从零开始的RPC（二）：Protobuf

SyYhunfhds2026/1/30大约 14 分钟

参考教程

拓展学习

Protocol Buffer Language Guide
- 完整地关于如何编写.proto文件；完整的字段类型
- 不包含OOP继承，Protobuf不是用来做这件事的
Go API Reference
Go Generated Code Guide
- 了解Protobuf生成文件的具体内容
Encoding Reference

源代码学习

Protocol Buffer官方教程配套源代码

接下来主要参照Protobuf官方教程进行学习

Protobuf（一）

定义数据格式

To create your address book application, you’ll need to start with a .proto file. The definitions in a .proto file are simple: you add a message for each data structure you want to serialize, then specify a name and a type for each field in the message. In our example, the .proto file that defines the messages is addressbook.proto.

要开始搭建一个通讯录程序，你需要创建一个.proto文件。所谓的.proto文件就是一个包含结构化的可序列化的数据消息的文件，每个数据都需要指定类型和字段名称。在我们的例子中，.proto文件命名为addressbook.proto

The .proto file starts with a package declaration, which helps to prevent naming conflicts between different projects.

.proto文件顶部需要定义包名，这能有效避免命名空间冲突。

syntax = "proto3";
package tutorial;

import "google/protobuf/timestamp.proto";

The go_package option defines the import path of the package which will contain all the generated code for this file. The Go package name will be the last path component of the import path. For example, our example will use a package name of “tutorialpb”.

go_package配置定义了包含所有生成自当前文件的代码文件的导入路径。包名将会是导入路径的最后一部分。比如我们这里的包名使用tutorialpb，那么：

// 官方教程里是写死的, 编译的时候可能会尝试远程拉取导致编译失败
option go_package = "./pb/tutorialpb";

提示

gRPC API V2要求必须写option go_package，不写就爆炸

Next, you have your message definitions. A message is just an aggregate containing a set of typed fields. Many standard simple data types are available as field types, including bool, int32, float, double, and string. You can also add further structure to your messages by using other message types as field types.

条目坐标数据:
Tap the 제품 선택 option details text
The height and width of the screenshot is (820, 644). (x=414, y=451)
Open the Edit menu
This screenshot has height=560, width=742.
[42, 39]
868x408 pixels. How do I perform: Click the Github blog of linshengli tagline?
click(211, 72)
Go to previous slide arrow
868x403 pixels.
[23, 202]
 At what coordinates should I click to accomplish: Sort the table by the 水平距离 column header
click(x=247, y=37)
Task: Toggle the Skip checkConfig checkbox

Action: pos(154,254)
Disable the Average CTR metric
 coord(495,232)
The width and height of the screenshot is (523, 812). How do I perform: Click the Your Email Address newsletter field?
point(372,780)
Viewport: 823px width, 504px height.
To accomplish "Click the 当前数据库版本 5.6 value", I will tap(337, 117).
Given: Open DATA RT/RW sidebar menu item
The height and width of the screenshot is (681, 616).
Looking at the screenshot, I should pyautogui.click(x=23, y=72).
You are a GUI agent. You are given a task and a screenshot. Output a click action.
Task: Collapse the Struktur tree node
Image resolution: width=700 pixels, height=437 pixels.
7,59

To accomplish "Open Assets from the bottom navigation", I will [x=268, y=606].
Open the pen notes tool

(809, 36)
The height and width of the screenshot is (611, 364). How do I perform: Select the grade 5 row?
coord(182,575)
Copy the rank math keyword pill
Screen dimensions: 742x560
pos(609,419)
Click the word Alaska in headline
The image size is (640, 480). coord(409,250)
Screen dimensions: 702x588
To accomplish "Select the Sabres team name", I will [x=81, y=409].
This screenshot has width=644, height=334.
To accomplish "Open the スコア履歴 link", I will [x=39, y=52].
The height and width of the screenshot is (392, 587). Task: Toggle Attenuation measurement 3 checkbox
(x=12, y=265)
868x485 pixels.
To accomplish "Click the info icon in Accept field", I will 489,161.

待解问题: 照录上面Protobuf教程中的一段原文，从含有“接下来主要参照Protobuf官方教程进行学习”的词句开始，到“messages is addressbook.proto.”之后结束。

已解问题:
接下来主要参照Protobuf官方教程进行学习

Protobuf（一）

定义数据格式

To create your address book application, you’ll need to start with a .proto file. The definitions in a .proto file are simple: you add a message for each data structure you want to serialize, then specify a name and a type for each field in the message. In our example, the .proto file that defines the messages is addressbook.proto.